Anecdotally, a TV magician last year used the idea of the wisdom of crowds to explain how he correctly  'predicted' the lottery numbers. He asked a lot of people what they thought the numbers would be. It was a diversion to hide the real trick, of course, because it fails to satisfy either condition: there is no information that the crowd could possibly have that would produce a useful 'average', and, a point too easily missed in discussions of these things, the numbers on a lottery ball are not values, they are just symbols. The 6 ball is not lower in any sense than the 12 ball. The only thing that matters is that they are different. The balls could be marked with colours from a paint catalogue, or the faces of Tiger Woods' girlfriends (I might be a bit behind with the celebrity gossip), or the shapes of random pebbles picked up on the beach. You can't take an average of something that doesn't have a spread of values.

The same applies, mutatis mutandis, to politics, in that voters are not, in fact, collectively deciding at which point on a line they want the next PM to stand, even though that is how we tend to think of parties and their policies. With markets, the problem is that, unless you are a particular kind of socialist, there is no true value to compare with the price produced by the crowd. The market price is the right price more or less by definition.

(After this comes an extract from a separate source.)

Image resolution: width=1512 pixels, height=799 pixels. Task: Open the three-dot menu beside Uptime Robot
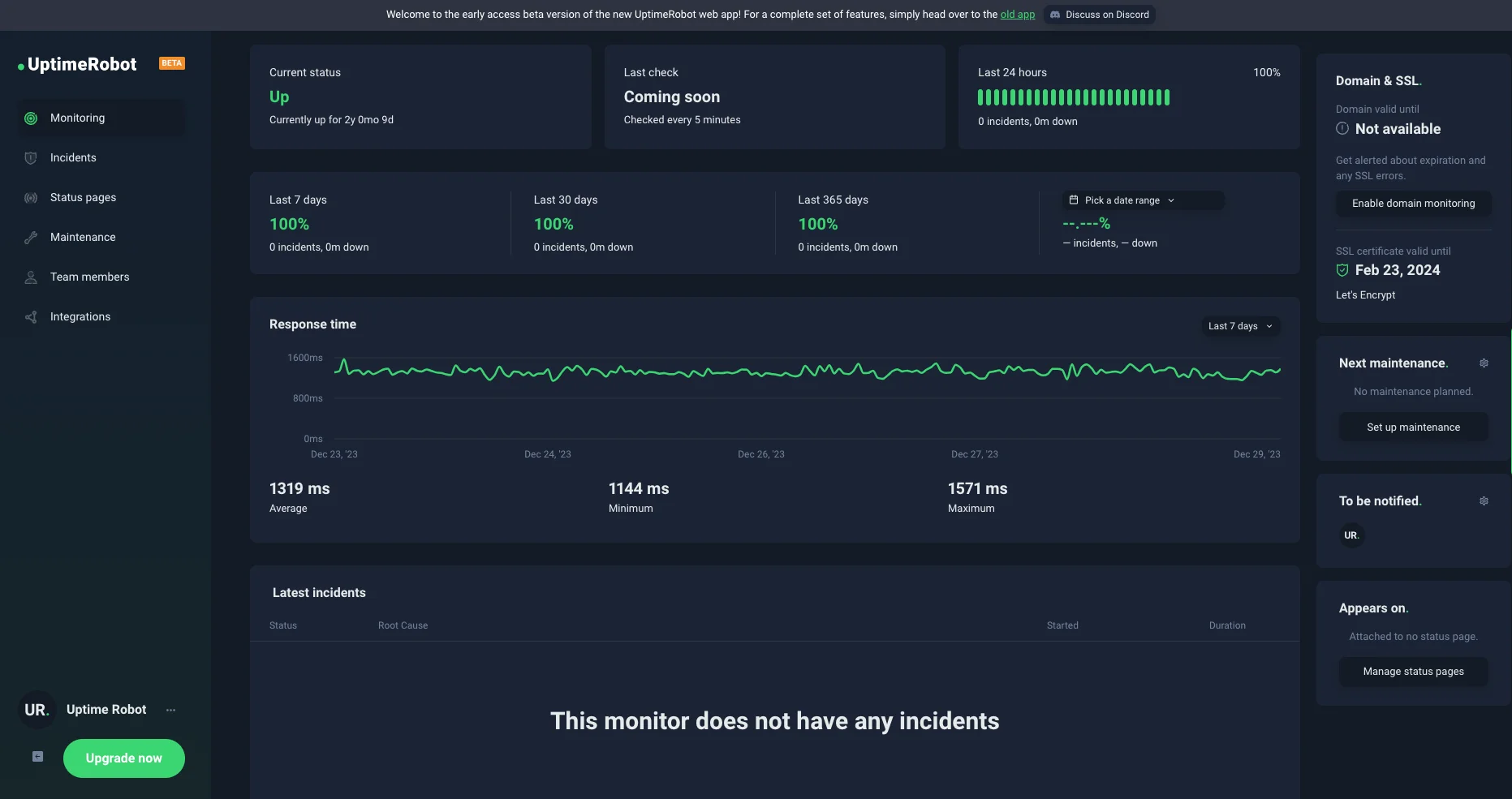[170, 710]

The idea is simple enough, I said, so why is it so easy to misapply it? Because to do anything with the idea you have to do understand statistics, and statistics is very tricky stuff indeed. Also, as someone on one of the comment threads linked below says, statistics is maths for boring people, so what with one thing and another we won't be seeing the press paying too much attention to the details of the concept.

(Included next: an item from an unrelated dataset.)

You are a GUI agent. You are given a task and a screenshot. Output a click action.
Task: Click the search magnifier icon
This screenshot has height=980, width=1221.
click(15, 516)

Just to give an idea, here is a paper which explores some data collected from a large group of Swiss. Here is an article about it and here is a criticism of some aspects of that article. If you look at the questions the Swiss were asked, you see that their is no obvious way to estimate, even very approximately, the amount of information they could possess about the questions, so that aspect, the link between the available data and the average result, is not assessed. What we do see is the averages are wildly out, by a factor of 3 to 10 in most cases, but that the median and the geometric mean give rather closer, but still on the whole very inaccurate, answers. What this suggests is there are a number of very high guesses skewing the data, as well as the obvious fact that neither individually nor collectively did our Swiss guinea pigs have the faintest idea about any of the questions they were asked.

The paper is tough going for the non-mathematician, but the Lehrer article is readable and shows why I think we'll hear more of it. The criticism is also hard going but is worth a look for what he says about journalistic practice in these cases.

One of the difficulties is that average to most people means arithmetic mean, which is, by the way, what Galton used. But the arithmetic mean, as we said, is a very poor way of characterizing any distribution that has a number of values much higher than the concentration of most common values. And when guessing the population density of Switzerland some people are likely to be out by an order of magnitude or more. But there are other ways of finding a characteristic value. The geometric mean reduces the influence of very high values, and the harmonic mean reduces it even more, while increasing the effect of low values and of the distance between elements. You probably didn't need to know that, but there you are. There is a beauty in the harmonic mean that the other two do not possess, but, though beauty may be truth, it's not a good reason for choosing it.

There is also the median, which is the central value in a set of data points, and the mode, which is the most common value, and both have their uses in characterising data sets. You need to know which one to choose.

The point of all this is that by clicking a few links and making a small intellectual effort, you can know more about the wisdom of crowds than all the people who will shortly be talking about it as though it were the key to understanding the universe.

Tomorrow waterbirds again, I promise.

1 comment:

James Higham said...

Median, mode and area under the normal curve - I vaguely remember it.